WHAT NEEDS TO BE DONE — Could you repeat, word for word, the line with "Viewport: 600px width, 419px" and every line after it in the records below, leaving out any pictures?

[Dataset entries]
──────────────────────────────

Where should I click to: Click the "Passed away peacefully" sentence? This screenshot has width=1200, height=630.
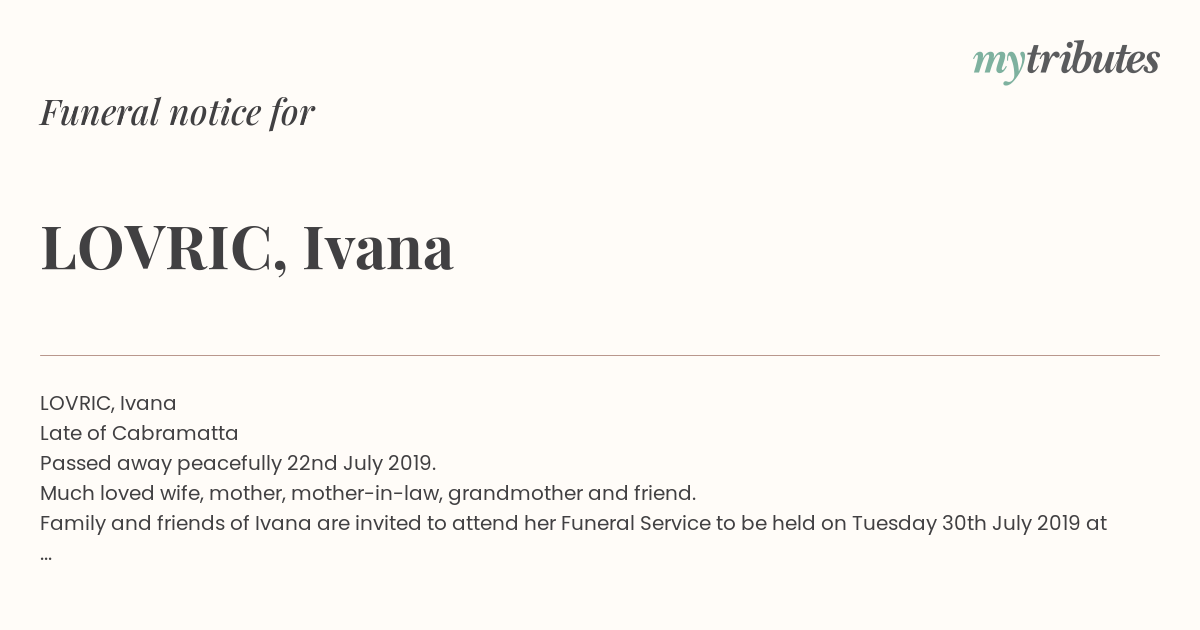160,463
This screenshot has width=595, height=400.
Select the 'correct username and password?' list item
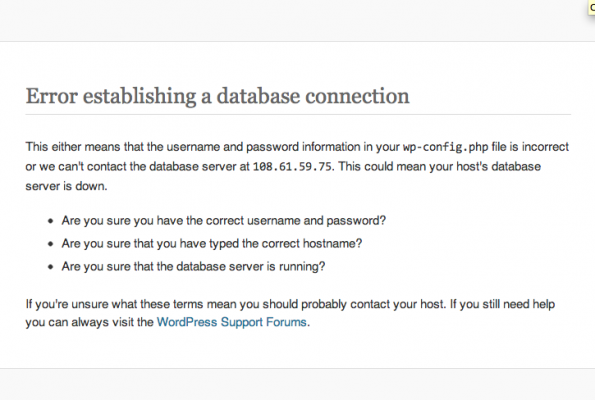(x=224, y=220)
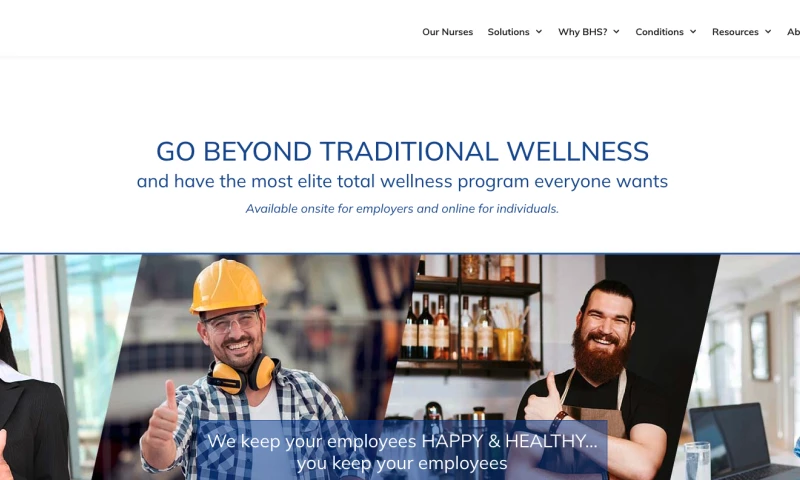Click the HAPPY & HEALTHY banner overlay
Screen dimensions: 800x480
click(402, 450)
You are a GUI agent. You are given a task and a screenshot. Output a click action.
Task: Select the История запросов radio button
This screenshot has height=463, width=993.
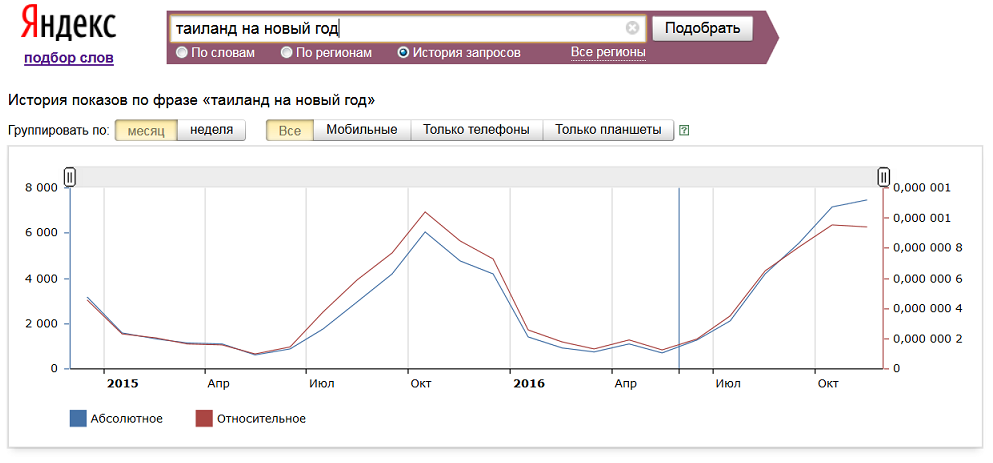point(403,53)
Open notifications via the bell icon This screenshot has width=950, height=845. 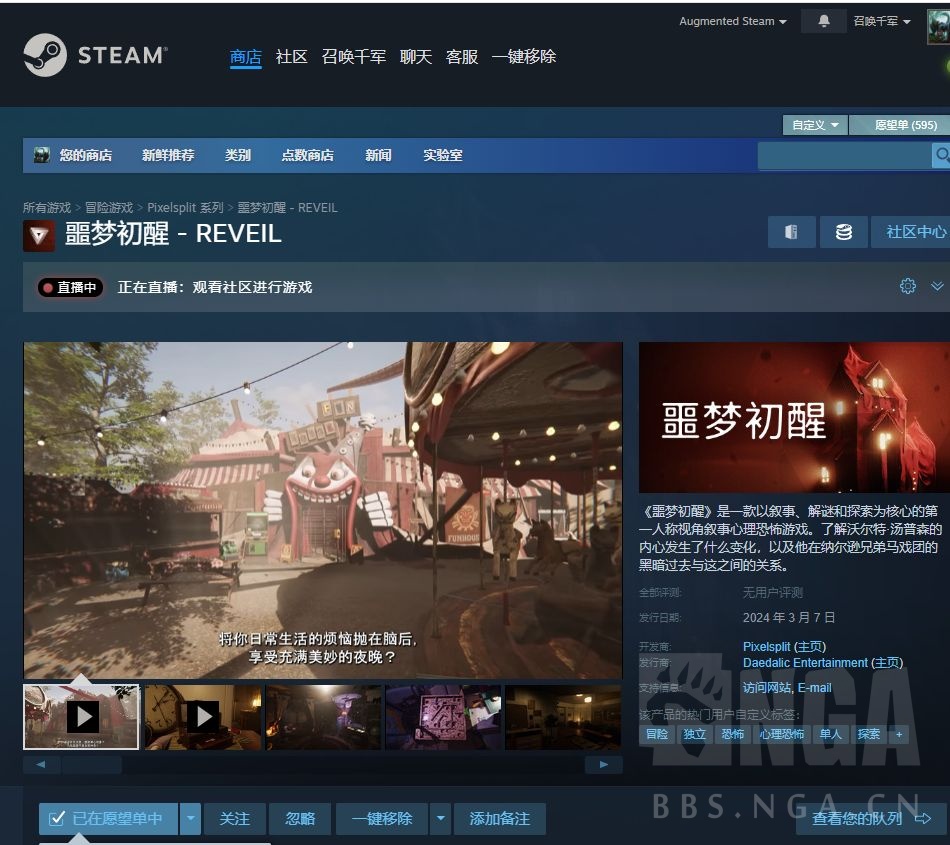tap(822, 20)
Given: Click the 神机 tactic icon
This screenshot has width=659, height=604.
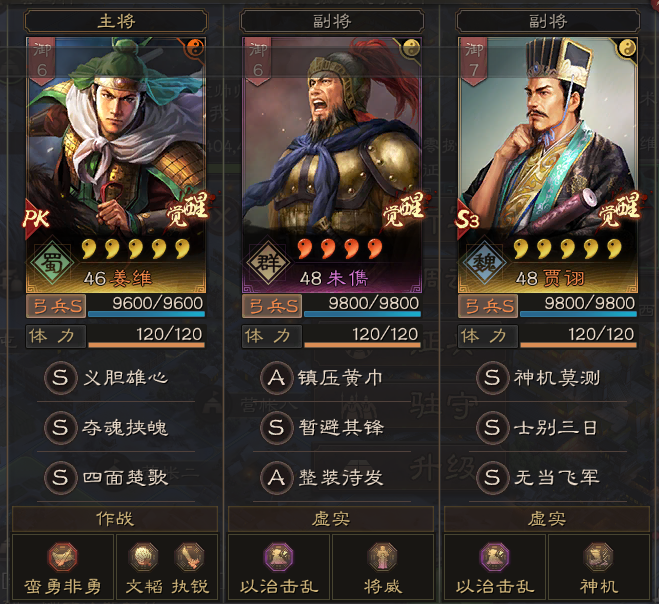Looking at the screenshot, I should 598,557.
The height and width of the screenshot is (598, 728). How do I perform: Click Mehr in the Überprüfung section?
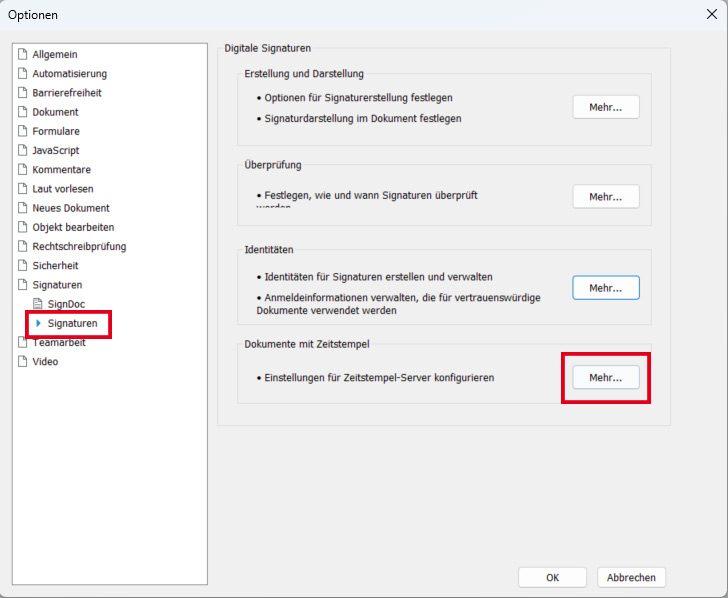[x=605, y=197]
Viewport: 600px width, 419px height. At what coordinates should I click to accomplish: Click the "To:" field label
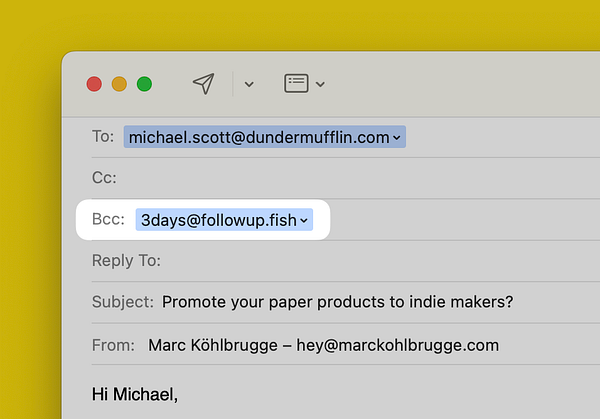(103, 137)
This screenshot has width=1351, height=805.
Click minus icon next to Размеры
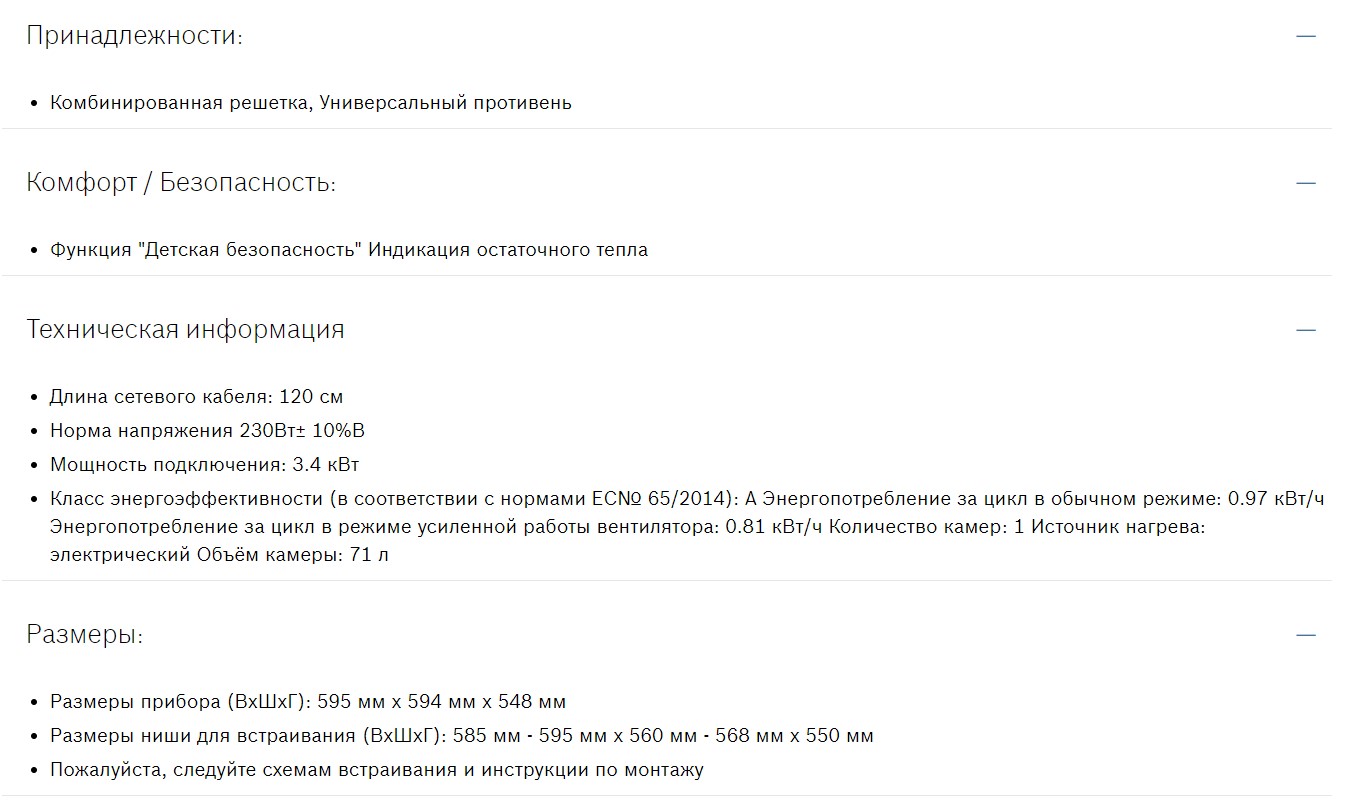pos(1305,635)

──────────────────────────────

WRITTEN ANSWER —
Viewport: 600px width, 419px height. At what coordinates should I click to accomplish: Click the "To:" field label
(103, 137)
This screenshot has width=1351, height=805.
Click minus icon next to Размеры
pos(1305,635)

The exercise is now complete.